2019年10月17日
「調子いいよいいよ、お酒足りんくらいなことで」
「こないだおはぎ食べた、美味しかったなぁ」
「昔は下剤なんか使わなくても便が出たのになぁ」
「自分の子供が実は血がつながってないんじゃないかって、心配で…」
定期の診察を「調子はどうですか?」の一文で始めると、
実に多彩な答えが返ってきます。医師の目で見て聞いて触った病状のみたてと合わせて、
少しでもその人のお役に立てるよう、暮らしぶりや個性を見つめなおす時間です。
一方で、こんな報告もあります。
「熱は出てないです。食事は摂れてますし、便も出てます。」
「痛みはないようで、よく眠っておられます。」
どちらも通院の難しい、在宅医療の現場です。
無事で何より、苦痛がなくて、何よりです。
けれどもそれはただの、生き物としての患者さんの状態です。
例えばこんな毎日はいかがですか。
朝起きる。洗面所まで歩けない方は、顔が洗えないかもしれません。
こびりついた目やにで眼がただれることもあります。
食事は飲み込みに配慮して、刻んだり、ペースト状になっていたらどうでしょう。
得体のしれないものは早く平らげてしまいたい。食事の愉しみが暮らしの中からなくなります。
食事を摂って、ベッドで休む。また食事を摂って、合間にトイレに行く、オムツを替えてもらう。
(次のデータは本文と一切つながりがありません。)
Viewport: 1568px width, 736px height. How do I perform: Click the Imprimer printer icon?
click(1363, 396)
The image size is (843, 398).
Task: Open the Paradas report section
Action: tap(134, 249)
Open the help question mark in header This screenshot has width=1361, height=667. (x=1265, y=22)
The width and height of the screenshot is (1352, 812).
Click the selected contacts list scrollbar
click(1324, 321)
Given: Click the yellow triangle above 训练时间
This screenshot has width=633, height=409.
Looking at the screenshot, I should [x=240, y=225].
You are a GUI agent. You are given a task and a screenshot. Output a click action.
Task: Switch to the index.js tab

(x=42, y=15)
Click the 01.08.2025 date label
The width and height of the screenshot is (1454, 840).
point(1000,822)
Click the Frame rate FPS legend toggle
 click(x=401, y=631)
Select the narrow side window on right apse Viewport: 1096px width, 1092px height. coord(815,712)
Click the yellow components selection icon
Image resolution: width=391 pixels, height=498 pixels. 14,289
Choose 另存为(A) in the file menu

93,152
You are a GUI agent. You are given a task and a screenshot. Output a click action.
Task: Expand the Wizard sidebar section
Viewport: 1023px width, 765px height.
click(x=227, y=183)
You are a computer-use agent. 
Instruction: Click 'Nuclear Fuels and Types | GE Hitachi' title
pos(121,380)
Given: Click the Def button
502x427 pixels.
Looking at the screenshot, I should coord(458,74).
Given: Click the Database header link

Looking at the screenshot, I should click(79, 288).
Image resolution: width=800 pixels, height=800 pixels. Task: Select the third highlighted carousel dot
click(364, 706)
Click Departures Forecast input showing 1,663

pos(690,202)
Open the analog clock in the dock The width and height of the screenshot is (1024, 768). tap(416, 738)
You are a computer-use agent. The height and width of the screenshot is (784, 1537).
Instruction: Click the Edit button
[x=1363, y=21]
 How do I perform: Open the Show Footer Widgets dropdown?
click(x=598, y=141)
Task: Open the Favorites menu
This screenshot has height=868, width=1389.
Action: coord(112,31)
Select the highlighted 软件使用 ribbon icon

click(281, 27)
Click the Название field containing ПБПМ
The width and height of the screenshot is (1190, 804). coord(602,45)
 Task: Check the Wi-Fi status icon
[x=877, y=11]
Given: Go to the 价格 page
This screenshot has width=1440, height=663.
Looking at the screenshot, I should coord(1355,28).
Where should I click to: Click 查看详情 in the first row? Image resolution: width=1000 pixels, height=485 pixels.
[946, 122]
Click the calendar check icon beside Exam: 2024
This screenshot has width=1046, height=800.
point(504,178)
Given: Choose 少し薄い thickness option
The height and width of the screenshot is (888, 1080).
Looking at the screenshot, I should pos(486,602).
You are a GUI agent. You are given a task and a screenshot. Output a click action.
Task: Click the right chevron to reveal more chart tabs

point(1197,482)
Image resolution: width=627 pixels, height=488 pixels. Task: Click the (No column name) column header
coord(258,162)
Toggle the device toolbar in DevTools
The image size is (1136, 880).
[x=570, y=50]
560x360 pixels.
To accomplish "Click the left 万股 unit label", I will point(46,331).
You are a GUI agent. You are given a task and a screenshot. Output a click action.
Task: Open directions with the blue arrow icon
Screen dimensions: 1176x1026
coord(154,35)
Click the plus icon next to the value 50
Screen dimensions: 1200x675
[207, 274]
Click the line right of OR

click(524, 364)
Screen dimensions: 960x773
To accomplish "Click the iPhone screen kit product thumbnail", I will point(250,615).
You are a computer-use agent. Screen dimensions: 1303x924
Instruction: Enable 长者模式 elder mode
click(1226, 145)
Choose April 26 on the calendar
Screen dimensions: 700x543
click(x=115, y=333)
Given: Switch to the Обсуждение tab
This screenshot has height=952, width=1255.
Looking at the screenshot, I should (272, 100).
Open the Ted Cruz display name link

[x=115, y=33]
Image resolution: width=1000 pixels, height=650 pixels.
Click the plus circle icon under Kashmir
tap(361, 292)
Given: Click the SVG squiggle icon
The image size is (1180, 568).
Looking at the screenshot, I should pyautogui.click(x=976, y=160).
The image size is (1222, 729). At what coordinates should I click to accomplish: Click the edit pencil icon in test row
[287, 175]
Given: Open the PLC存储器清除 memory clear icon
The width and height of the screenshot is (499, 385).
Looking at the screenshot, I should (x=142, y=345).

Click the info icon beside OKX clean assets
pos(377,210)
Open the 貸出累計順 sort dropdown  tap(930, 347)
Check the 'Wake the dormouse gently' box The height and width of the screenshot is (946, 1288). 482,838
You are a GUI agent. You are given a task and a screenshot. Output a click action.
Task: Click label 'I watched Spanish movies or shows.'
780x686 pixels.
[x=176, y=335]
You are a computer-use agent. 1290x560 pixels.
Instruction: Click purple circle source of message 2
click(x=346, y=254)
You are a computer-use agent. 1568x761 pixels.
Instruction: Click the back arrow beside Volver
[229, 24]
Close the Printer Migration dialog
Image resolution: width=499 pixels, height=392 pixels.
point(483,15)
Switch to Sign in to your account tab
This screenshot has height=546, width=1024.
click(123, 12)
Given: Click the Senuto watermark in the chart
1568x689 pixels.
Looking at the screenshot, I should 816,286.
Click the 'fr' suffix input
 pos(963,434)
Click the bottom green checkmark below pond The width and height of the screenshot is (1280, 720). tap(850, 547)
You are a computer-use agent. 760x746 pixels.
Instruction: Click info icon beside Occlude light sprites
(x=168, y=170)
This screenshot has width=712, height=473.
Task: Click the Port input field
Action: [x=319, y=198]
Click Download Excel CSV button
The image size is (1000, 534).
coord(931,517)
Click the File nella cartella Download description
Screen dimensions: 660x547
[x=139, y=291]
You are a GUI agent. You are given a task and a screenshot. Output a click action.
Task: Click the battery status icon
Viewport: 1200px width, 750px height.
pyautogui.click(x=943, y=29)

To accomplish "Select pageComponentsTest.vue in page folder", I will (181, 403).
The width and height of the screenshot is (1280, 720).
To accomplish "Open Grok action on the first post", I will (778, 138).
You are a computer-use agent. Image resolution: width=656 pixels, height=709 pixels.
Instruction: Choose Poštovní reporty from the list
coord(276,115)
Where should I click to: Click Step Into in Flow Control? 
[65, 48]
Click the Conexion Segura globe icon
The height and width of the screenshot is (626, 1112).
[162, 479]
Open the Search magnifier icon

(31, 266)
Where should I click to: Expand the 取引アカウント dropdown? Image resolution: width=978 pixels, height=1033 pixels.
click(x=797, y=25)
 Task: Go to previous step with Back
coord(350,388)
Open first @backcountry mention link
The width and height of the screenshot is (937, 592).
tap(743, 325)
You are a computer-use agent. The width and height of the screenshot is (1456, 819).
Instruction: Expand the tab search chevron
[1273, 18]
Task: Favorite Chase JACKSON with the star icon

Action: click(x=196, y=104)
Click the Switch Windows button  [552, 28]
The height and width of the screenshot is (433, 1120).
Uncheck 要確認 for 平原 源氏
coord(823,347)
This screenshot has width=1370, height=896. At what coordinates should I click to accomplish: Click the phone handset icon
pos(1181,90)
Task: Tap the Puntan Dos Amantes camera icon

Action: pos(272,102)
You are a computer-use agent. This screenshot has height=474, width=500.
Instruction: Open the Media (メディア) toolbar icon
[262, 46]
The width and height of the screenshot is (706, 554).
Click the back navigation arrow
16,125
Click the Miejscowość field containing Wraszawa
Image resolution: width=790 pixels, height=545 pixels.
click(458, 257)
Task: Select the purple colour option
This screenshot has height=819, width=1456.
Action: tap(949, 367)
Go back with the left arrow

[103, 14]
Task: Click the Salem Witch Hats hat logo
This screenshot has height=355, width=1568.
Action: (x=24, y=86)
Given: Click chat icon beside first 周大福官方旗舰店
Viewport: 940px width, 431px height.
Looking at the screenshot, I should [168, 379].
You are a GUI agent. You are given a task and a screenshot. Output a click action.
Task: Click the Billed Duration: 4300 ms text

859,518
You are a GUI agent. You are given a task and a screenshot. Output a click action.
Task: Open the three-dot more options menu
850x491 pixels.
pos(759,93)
施設では季節の行事が繰り返されるけれど、手作業もおしゃべりも、流れてくる歌も、実は
好きじゃない方もいます。
行きたい場所への行き方は思い出せないし、独りで出かけられそうにない。
毎日同じ風景で、会いに来てくれる人はほとんどいない。手紙も電話も来なくなる。
確かに熱はないし、食べて出して、眠っている。
「愉しいことなんか何にもないよ」「やりたいこと、特にない」
これもまた在宅医療の現実です。
やらなければならない仕事、お世話しなければならない人、かなえたい夢。
行きたい場所、話したい誰か、食べたいもの、大好きな趣味。
かつて患者さん達の毎日も、たくさんの出来事であふれかえったはずです。
それがいつしか病を持ち、歳を取り、自分らしさや自由を奪われる。
そこに皆が老いを恐れる所以があるのではないでしょうか。
けれど私はわがままな生き物、
それでも最期まで、面白きことも無き世を面白く生きていたい。
沢山のものを失いつつある時、それでも今日を明日をと生きていけるような
喜びは果たしてどこにあるのか。
病気が治せなくても、老いが忍び寄っても、降っても散っても愉しい。
私たちはプロフェッショナルとして、この理想を叶えたいと思っています。
ひとつひとつの具体策を、またこちらでご紹介して参ります。